**** RECORDS TO USE ****

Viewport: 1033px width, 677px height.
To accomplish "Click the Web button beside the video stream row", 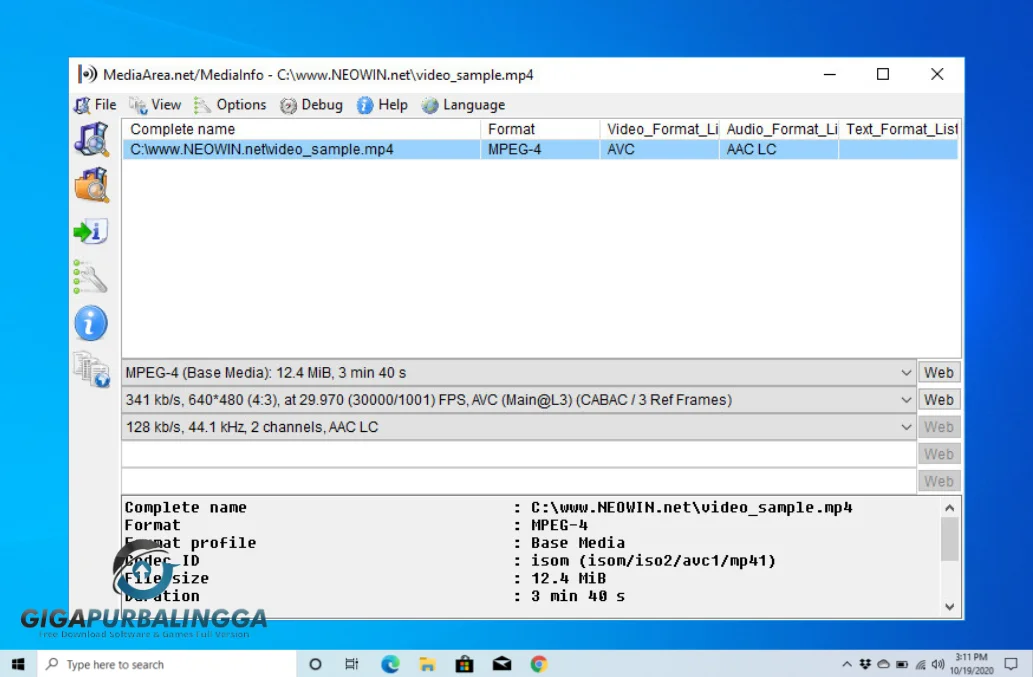I will 939,400.
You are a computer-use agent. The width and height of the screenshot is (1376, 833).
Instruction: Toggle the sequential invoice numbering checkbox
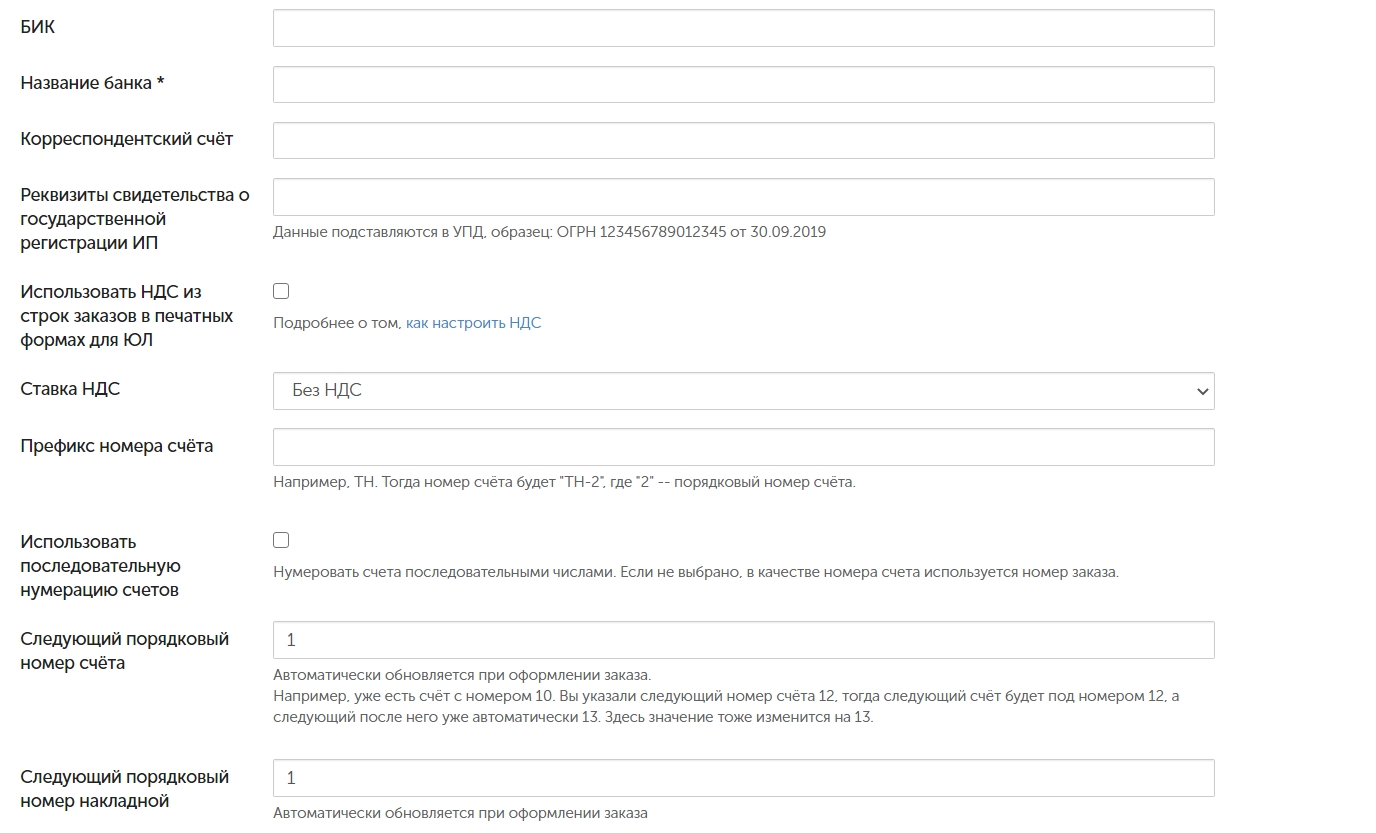pos(281,540)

****

WHAT THE TASK ASKS.
What lines in the entries contain "height"? Report each one by copying it.

EXERCISE RESULT.
Viewport: 1033px width, 677px height.
You are a computer-use agent. The width and height of the screenshot is (1376, 833).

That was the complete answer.